Exercise: Start to finish, return the listing exactly as written.

Records to process:
◇ ◇ ◇ ◇ ◇
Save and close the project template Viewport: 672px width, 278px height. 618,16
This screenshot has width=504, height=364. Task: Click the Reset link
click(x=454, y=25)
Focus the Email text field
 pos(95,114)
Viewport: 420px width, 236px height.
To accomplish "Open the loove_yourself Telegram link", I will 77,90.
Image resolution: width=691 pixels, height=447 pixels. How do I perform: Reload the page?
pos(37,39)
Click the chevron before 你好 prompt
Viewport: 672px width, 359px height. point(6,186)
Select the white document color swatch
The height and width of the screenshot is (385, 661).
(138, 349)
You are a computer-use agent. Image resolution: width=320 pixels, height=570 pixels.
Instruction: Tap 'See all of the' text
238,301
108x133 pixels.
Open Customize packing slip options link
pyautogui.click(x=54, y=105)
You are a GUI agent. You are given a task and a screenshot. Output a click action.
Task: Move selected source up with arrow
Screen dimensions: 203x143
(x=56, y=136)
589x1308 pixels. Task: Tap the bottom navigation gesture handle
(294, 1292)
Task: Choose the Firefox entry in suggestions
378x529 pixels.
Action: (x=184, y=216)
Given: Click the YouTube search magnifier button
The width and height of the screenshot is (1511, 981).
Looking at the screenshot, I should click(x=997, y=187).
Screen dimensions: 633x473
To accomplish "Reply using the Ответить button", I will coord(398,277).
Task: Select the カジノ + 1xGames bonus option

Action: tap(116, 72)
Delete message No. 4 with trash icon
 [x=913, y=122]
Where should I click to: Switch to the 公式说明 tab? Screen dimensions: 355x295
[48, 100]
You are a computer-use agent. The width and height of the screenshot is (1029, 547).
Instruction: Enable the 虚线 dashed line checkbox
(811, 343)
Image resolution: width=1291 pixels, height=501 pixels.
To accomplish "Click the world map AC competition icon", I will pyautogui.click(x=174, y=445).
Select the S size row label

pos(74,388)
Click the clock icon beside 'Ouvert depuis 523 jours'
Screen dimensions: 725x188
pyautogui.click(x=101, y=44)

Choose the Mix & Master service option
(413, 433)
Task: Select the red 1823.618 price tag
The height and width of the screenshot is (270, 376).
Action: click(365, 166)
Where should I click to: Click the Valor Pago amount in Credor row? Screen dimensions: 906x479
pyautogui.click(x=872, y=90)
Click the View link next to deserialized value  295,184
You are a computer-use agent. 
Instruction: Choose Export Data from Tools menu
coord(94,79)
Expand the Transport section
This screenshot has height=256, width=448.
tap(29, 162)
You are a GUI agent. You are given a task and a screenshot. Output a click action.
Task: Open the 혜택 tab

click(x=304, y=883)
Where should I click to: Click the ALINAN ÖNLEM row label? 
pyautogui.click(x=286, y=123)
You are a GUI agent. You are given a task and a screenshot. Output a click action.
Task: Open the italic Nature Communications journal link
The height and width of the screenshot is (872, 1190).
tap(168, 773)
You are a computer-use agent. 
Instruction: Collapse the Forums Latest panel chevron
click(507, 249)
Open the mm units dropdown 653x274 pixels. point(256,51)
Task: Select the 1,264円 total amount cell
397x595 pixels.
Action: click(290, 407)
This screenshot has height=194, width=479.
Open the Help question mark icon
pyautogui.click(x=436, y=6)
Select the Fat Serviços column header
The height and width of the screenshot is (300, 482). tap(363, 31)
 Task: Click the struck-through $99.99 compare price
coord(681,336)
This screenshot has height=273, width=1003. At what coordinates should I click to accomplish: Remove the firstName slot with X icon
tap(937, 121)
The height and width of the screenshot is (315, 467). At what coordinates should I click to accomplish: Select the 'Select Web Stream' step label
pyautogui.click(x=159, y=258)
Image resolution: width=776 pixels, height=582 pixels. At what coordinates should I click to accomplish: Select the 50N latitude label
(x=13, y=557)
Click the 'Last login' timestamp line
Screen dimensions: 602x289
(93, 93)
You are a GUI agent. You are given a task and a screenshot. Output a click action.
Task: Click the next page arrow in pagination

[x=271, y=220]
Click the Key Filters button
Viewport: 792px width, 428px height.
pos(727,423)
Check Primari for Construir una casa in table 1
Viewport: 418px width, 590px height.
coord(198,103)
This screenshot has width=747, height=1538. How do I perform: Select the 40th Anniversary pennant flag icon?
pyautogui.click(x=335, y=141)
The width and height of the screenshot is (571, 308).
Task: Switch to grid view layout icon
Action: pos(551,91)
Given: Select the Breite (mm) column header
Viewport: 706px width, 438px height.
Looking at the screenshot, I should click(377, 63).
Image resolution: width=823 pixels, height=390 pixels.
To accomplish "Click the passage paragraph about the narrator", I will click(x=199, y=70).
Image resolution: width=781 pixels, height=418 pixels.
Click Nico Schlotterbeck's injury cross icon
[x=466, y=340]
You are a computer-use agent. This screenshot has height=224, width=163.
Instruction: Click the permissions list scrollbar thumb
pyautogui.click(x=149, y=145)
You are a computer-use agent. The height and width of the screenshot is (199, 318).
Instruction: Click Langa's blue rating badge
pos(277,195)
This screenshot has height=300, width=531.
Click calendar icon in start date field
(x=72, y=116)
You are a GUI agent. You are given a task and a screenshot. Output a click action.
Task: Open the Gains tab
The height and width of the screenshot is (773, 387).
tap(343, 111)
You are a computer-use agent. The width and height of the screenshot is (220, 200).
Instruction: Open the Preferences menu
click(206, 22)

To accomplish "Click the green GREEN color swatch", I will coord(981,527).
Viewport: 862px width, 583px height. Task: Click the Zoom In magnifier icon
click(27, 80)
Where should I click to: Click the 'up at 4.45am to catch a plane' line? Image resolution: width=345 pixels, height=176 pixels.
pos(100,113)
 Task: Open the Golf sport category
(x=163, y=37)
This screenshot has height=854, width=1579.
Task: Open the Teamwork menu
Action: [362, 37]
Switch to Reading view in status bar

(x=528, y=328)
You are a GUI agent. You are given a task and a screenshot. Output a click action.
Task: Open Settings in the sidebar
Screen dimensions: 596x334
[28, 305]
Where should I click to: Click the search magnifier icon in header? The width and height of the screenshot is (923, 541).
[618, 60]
◇ ◇ ◇ ◇ ◇
The completed task:
Save and close the project template Viewport: 672px width, 278px height. 618,16
This screenshot has width=504, height=364. Task: Click the Reset link
click(x=454, y=25)
Focus the Email text field
 pos(95,114)
Viewport: 420px width, 236px height.
To accomplish "Open the loove_yourself Telegram link", I will 77,90.
Image resolution: width=691 pixels, height=447 pixels. How do I perform: Reload the page?
pos(37,39)
Click the chevron before 你好 prompt
Viewport: 672px width, 359px height. point(6,186)
Select the white document color swatch
The height and width of the screenshot is (385, 661).
(138, 349)
You are a computer-use agent. Image resolution: width=320 pixels, height=570 pixels.
Instruction: Tap 'See all of the' text
238,301
108x133 pixels.
Open Customize packing slip options link
pyautogui.click(x=54, y=105)
You are a GUI agent. You are given a task and a screenshot. Output a click action.
Task: Move selected source up with arrow
Screen dimensions: 203x143
(x=56, y=136)
589x1308 pixels. Task: Tap the bottom navigation gesture handle
(294, 1292)
Task: Choose the Firefox entry in suggestions
378x529 pixels.
Action: (x=184, y=216)
Given: Click the YouTube search magnifier button
The width and height of the screenshot is (1511, 981).
Looking at the screenshot, I should click(x=997, y=187).
Screen dimensions: 633x473
To accomplish "Reply using the Ответить button", I will coord(398,277).
Task: Select the カジノ + 1xGames bonus option

Action: tap(116, 72)
Delete message No. 4 with trash icon
 [x=913, y=122]
Where should I click to: Switch to the 公式说明 tab? Screen dimensions: 355x295
[48, 100]
You are a computer-use agent. The width and height of the screenshot is (1029, 547).
Instruction: Enable the 虚线 dashed line checkbox
(811, 343)
Image resolution: width=1291 pixels, height=501 pixels.
To accomplish "Click the world map AC competition icon", I will pyautogui.click(x=174, y=445).
Select the S size row label

pos(74,388)
Click the clock icon beside 'Ouvert depuis 523 jours'
Screen dimensions: 725x188
pyautogui.click(x=101, y=44)

Choose the Mix & Master service option
(413, 433)
Task: Select the red 1823.618 price tag
The height and width of the screenshot is (270, 376).
Action: click(365, 166)
Where should I click to: Click the Valor Pago amount in Credor row? Screen dimensions: 906x479
pyautogui.click(x=872, y=90)
Click the View link next to deserialized value  295,184
You are a computer-use agent. 
Instruction: Choose Export Data from Tools menu
coord(94,79)
Expand the Transport section
This screenshot has height=256, width=448.
tap(29, 162)
You are a GUI agent. You are given a task and a screenshot. Output a click action.
Task: Open the 혜택 tab

click(x=304, y=883)
Where should I click to: Click the ALINAN ÖNLEM row label? 
pyautogui.click(x=286, y=123)
You are a GUI agent. You are given a task and a screenshot. Output a click action.
Task: Open the italic Nature Communications journal link
The height and width of the screenshot is (872, 1190).
tap(168, 773)
You are a computer-use agent. 
Instruction: Collapse the Forums Latest panel chevron
click(507, 249)
Open the mm units dropdown 653x274 pixels. point(256,51)
Task: Select the 1,264円 total amount cell
397x595 pixels.
Action: click(290, 407)
This screenshot has height=194, width=479.
Open the Help question mark icon
pyautogui.click(x=436, y=6)
Select the Fat Serviços column header
The height and width of the screenshot is (300, 482). tap(363, 31)
 Task: Click the struck-through $99.99 compare price
coord(681,336)
This screenshot has height=273, width=1003. At what coordinates should I click to accomplish: Remove the firstName slot with X icon
tap(937, 121)
The height and width of the screenshot is (315, 467). At what coordinates should I click to accomplish: Select the 'Select Web Stream' step label
pyautogui.click(x=159, y=258)
Image resolution: width=776 pixels, height=582 pixels. At what coordinates should I click to accomplish: Select the 50N latitude label
(x=13, y=557)
Click the 'Last login' timestamp line
Screen dimensions: 602x289
(93, 93)
You are a GUI agent. You are given a task and a screenshot. Output a click action.
Task: Click the next page arrow in pagination

[x=271, y=220]
Click the Key Filters button
Viewport: 792px width, 428px height.
pos(727,423)
Check Primari for Construir una casa in table 1
Viewport: 418px width, 590px height.
coord(198,103)
This screenshot has width=747, height=1538. How do I perform: Select the 40th Anniversary pennant flag icon?
pyautogui.click(x=335, y=141)
The width and height of the screenshot is (571, 308).
Task: Switch to grid view layout icon
Action: pos(551,91)
Given: Select the Breite (mm) column header
Viewport: 706px width, 438px height.
Looking at the screenshot, I should click(377, 63).
Image resolution: width=823 pixels, height=390 pixels.
To accomplish "Click the passage paragraph about the narrator", I will click(x=199, y=70).
Image resolution: width=781 pixels, height=418 pixels.
Click Nico Schlotterbeck's injury cross icon
[x=466, y=340]
You are a computer-use agent. This screenshot has height=224, width=163.
Instruction: Click the permissions list scrollbar thumb
pyautogui.click(x=149, y=145)
You are a computer-use agent. The height and width of the screenshot is (199, 318).
Instruction: Click Langa's blue rating badge
pos(277,195)
This screenshot has height=300, width=531.
Click calendar icon in start date field
(x=72, y=116)
You are a GUI agent. You are given a task and a screenshot. Output a click action.
Task: Open the Gains tab
The height and width of the screenshot is (773, 387).
tap(343, 111)
You are a computer-use agent. The width and height of the screenshot is (220, 200).
Instruction: Open the Preferences menu
click(206, 22)

To accomplish "Click the green GREEN color swatch", I will coord(981,527).
Viewport: 862px width, 583px height. Task: Click the Zoom In magnifier icon
click(27, 80)
Where should I click to: Click the 'up at 4.45am to catch a plane' line? Image resolution: width=345 pixels, height=176 pixels.
pos(100,113)
 Task: Open the Golf sport category
(x=163, y=37)
This screenshot has height=854, width=1579.
Task: Open the Teamwork menu
Action: [362, 37]
Switch to Reading view in status bar

(x=528, y=328)
You are a GUI agent. You are given a task and a screenshot. Output a click action.
Task: Open Settings in the sidebar
Screen dimensions: 596x334
[28, 305]
Where should I click to: Click the search magnifier icon in header? The width and height of the screenshot is (923, 541).
[618, 60]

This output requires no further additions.